Using Mozilla DeepSpeech for automatic speech-to-text

Hello,

I plan to integrate the mozilla deepspeech project into jigasi to enable automatic speech-to-text. I am aware of the work @Nik_V has done with enabling automatic speech-to-text with Google Speech API.

My plan is to use the Java bindings provided by Mozilla DeepSpeech (https://deepspeech.readthedocs.io/en/v0.7.0/Java-API.html) and implement the transcription service interface already existing in jigasi. The bindings over a streaming interface and matches what jigasi needs (broadly).

Any comments, feedback or ideas to help with this?

I also have a more specific question - the Java bindings of Mozilla DeepSpeech needs a 16-bit, mono raw audio sampled at 16kHz (assume raw means linear PCM encoding). I guess that the audio format coming here https://github.com/jitsi/jigasi/blob/master/src/main/java/org/jitsi/jigasi/transcription/TranscriptionRequest.java is in the Opus encoding. Is there an established way in the jitsi codebase to get the raw output from the Opus audio format? Also might need to resample to 16 kHz.

If I recall correctly, the audio format should already be linear (verify by setting a breakpoint here: https://github.com/jitsi/jigasi/blob/309d62ad757b4492f537ab150e7f7fce72a0f0ae/src/main/java/org/jitsi/jigasi/transcription/Participant.java#L560)

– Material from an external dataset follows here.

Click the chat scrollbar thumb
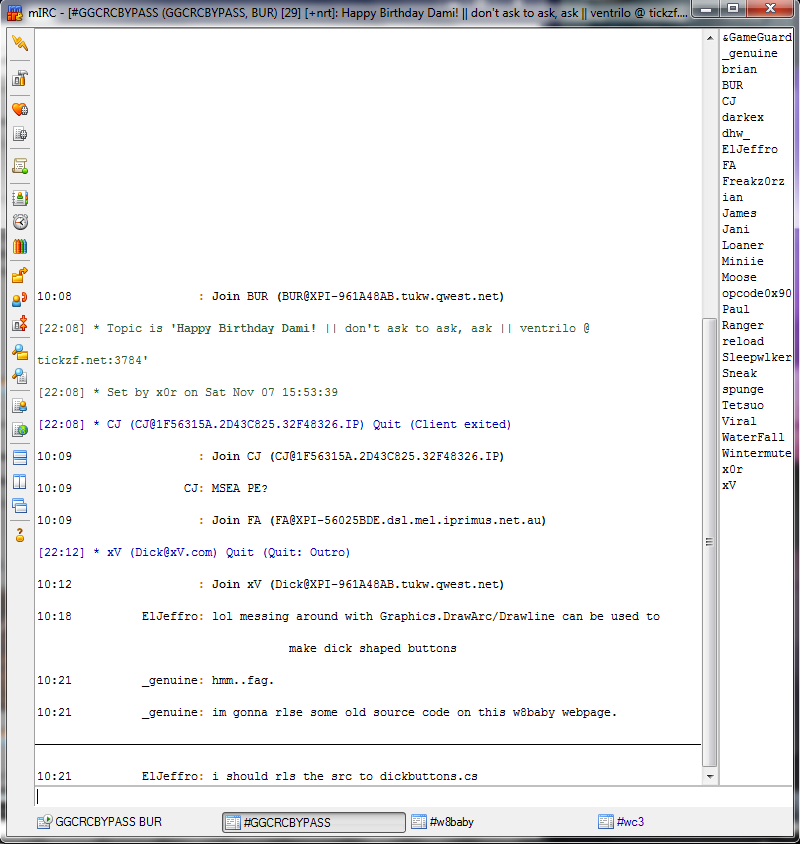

However, looking at the DeepSpeech model, it requires an array of shorts. Have a look at https://github.com/jitsi/jitsi-webrtc-vad-wrapper/blob/master/src/main/java/org/jitsi/webrtcvadwrapper/audio/ByteSignedPcmAudioSegment.java, which is used to convert the audio to 16 bit PCM required by the VAD detection we use to filter out silence speech. It does not, however, resample the 48 kHz audio to 16 kHz. I think it’s OK to simply replace int[] with short[]

Thanks @Nik_V! Very useful!

So should I assume that the audio is sampled at 48 kHz? Is there somewhere in the code where I can check that?

You should inspect the AudioFormat object at https://github.com/jitsi/jigasi/blob/309d62ad757b4492f537ab150e7f7fce72a0f0ae/src/main/java/org/jitsi/jigasi/transcription/Participant.java#L560, it will tell you the encoding, sample rate, etc. If I recall correctly it audio is indeed 48 kHz.

One concern I have is the performance of the DeepSpeech model bindings. Does it perform well on CPU? How does that scale when there are e.g 10 participants being served at the same time?

Good question! I don’t know at the moment. It does work without GPU and the DeepSpeech team professes some great improvements on performance on the latests version. I am new to both Jitsi and DeepSpeech and it felt that using the Java bindings would be the easier way to start. Depending on how it goes - I will probably try the approach where DeepSpeech is an separate separate project.